FAQ
Greetings,
I've got a postgresql-8.1.10 instance running on a Linux system. Over
the weekend it suddenly started rejecting client connection attempts
with a "too many connected" error. At the time, we were using the
default max_connections of 100. I've doubled this for the time being
until we can determine what/why its misbehaving.

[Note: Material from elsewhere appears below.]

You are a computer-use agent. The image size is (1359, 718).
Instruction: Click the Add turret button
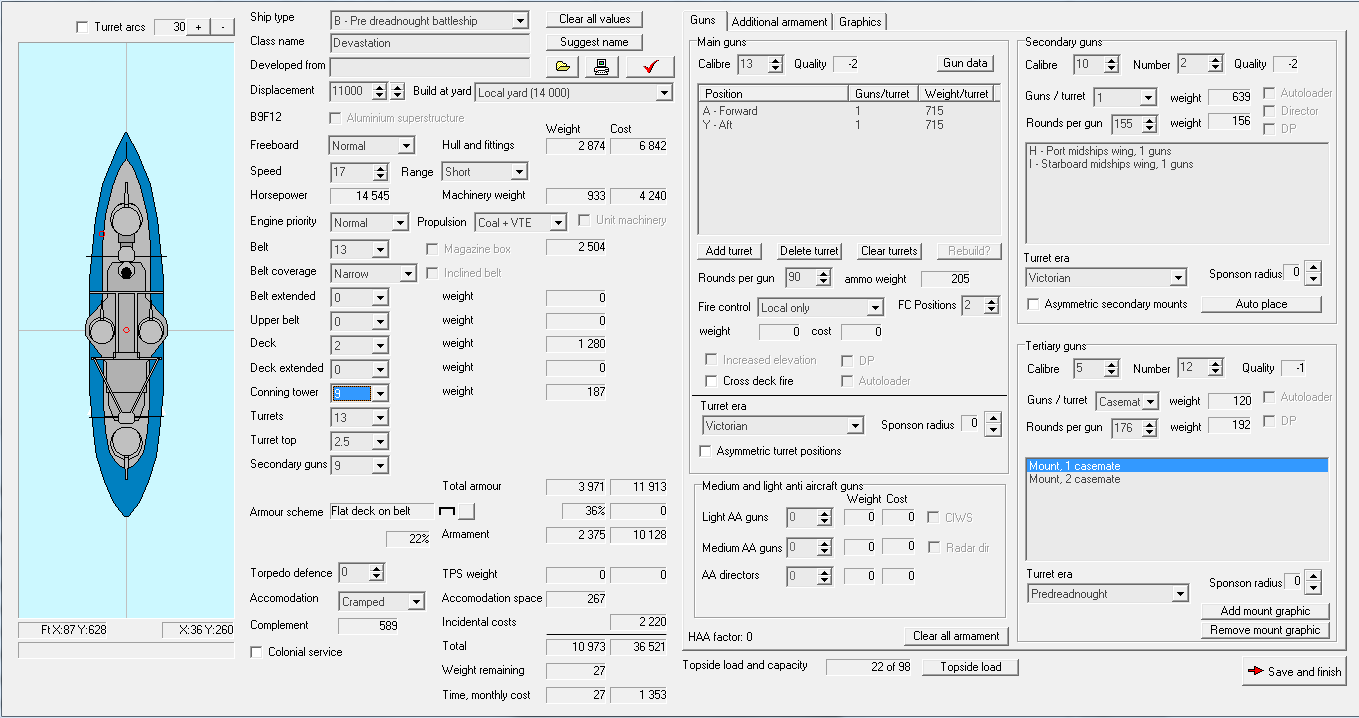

The real problem that I'm having is that I can't seem to find any
obvious way to determine what the current number of connections are to
the server. Googling a bit suggests that running "select count(*)
from pg_stat_activity;" would provide the answer, however I'm very
suspicious of the accuracy of the results. At this very minute, it
claims that there are just 3 connections, however I'm fairly confident
that there must be a lot more, as we've go about 200 client systems
running an in hour app that are continuously hitting the database
(every 30-60 seconds), plus a few web apps that are seeing some
activity (even over the weekend). So just 3 seems wrong to me,
especially when I run 'netstat -a | grep -c postgr' and I get 183 back
(granted many are in a TIME_WAIT state, but shouldn't that still count
as a valid connection to the database?). For example, here's the
current output:

select * from pg_stat_activity ;
datid | datname | procpid | usesysid | usename |
current_query | query_start | backend_start |
client_addr | client_port
-------+---------+---------+----------+-----------+------------------------------+-------------+-------------------------------+-------------+-------------
16636 | nightly | 29579 | 16386 | lfriedman | <command string
not enabled> | | 2009-07-26 13:07:38.139417-07 |
-1
16636 | nightly | 22822 | 10 | postgres | <command string
not enabled> | | 2009-07-26 13:00:02.723319-07 |
-1
65770 | minidvs | 22662 | 16386 | lfriedman | <command string
not enabled> | | 2009-07-26 09:48:22.958256-07 |
-1
(3 rows)


Another thing that makes no sense is why the client_addr is seemingly
null (is there some postgresql.conf option that I should be setting or
changing?).

I'll be very happy to hear that I'm misunderstanding something.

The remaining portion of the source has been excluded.